§ Work instructions: The whole listing is to be repeated exactly. Add nothing.

=== Listed records ===

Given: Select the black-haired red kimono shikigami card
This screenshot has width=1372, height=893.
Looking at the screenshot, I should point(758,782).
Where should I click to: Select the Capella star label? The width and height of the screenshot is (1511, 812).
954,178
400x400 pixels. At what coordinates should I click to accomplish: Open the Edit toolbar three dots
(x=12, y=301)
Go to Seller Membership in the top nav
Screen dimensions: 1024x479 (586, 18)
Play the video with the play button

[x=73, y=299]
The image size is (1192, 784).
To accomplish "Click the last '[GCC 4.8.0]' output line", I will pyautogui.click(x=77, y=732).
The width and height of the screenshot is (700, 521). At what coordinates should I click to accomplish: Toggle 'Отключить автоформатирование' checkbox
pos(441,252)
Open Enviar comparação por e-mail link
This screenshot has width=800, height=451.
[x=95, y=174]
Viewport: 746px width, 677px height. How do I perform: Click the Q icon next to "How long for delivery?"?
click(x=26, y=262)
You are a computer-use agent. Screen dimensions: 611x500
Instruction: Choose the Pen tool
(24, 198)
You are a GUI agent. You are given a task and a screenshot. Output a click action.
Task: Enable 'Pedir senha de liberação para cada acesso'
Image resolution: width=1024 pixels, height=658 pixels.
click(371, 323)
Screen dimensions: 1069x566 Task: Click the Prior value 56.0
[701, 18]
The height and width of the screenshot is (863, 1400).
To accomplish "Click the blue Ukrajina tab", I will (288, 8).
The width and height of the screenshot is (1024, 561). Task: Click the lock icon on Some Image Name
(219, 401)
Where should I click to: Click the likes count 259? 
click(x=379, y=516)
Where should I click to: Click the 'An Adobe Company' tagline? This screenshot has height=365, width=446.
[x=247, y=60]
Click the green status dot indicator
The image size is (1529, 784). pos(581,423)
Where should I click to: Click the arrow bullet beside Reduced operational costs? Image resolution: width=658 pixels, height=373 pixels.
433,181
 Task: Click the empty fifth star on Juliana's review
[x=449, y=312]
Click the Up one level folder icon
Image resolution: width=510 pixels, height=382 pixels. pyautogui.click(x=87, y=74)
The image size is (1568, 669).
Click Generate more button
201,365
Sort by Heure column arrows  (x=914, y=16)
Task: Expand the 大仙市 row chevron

===

§ Response box:
Given: Select the black-haired red kimono shikigami card
This screenshot has width=1372, height=893.
Looking at the screenshot, I should point(758,782).
Where should I click to: Select the Capella star label? The width and height of the screenshot is (1511, 812).
954,178
400x400 pixels. At what coordinates should I click to accomplish: Open the Edit toolbar three dots
(x=12, y=301)
Go to Seller Membership in the top nav
Screen dimensions: 1024x479 (586, 18)
Play the video with the play button

[x=73, y=299]
The image size is (1192, 784).
To accomplish "Click the last '[GCC 4.8.0]' output line", I will pyautogui.click(x=77, y=732).
The width and height of the screenshot is (700, 521). At what coordinates should I click to accomplish: Toggle 'Отключить автоформатирование' checkbox
pos(441,252)
Open Enviar comparação por e-mail link
This screenshot has width=800, height=451.
[x=95, y=174]
Viewport: 746px width, 677px height. How do I perform: Click the Q icon next to "How long for delivery?"?
click(x=26, y=262)
You are a computer-use agent. Screen dimensions: 611x500
Instruction: Choose the Pen tool
(24, 198)
You are a GUI agent. You are given a task and a screenshot. Output a click action.
Task: Enable 'Pedir senha de liberação para cada acesso'
Image resolution: width=1024 pixels, height=658 pixels.
click(371, 323)
Screen dimensions: 1069x566 Task: Click the Prior value 56.0
[701, 18]
The height and width of the screenshot is (863, 1400).
To accomplish "Click the blue Ukrajina tab", I will (288, 8).
The width and height of the screenshot is (1024, 561). Task: Click the lock icon on Some Image Name
(219, 401)
Where should I click to: Click the likes count 259? 
click(x=379, y=516)
Where should I click to: Click the 'An Adobe Company' tagline? This screenshot has height=365, width=446.
[x=247, y=60]
Click the green status dot indicator
The image size is (1529, 784). pos(581,423)
Where should I click to: Click the arrow bullet beside Reduced operational costs? Image resolution: width=658 pixels, height=373 pixels.
433,181
 Task: Click the empty fifth star on Juliana's review
[x=449, y=312]
Click the Up one level folder icon
Image resolution: width=510 pixels, height=382 pixels. pyautogui.click(x=87, y=74)
The image size is (1568, 669).
Click Generate more button
201,365
Sort by Heure column arrows  (x=914, y=16)
Task: Expand the 大仙市 row chevron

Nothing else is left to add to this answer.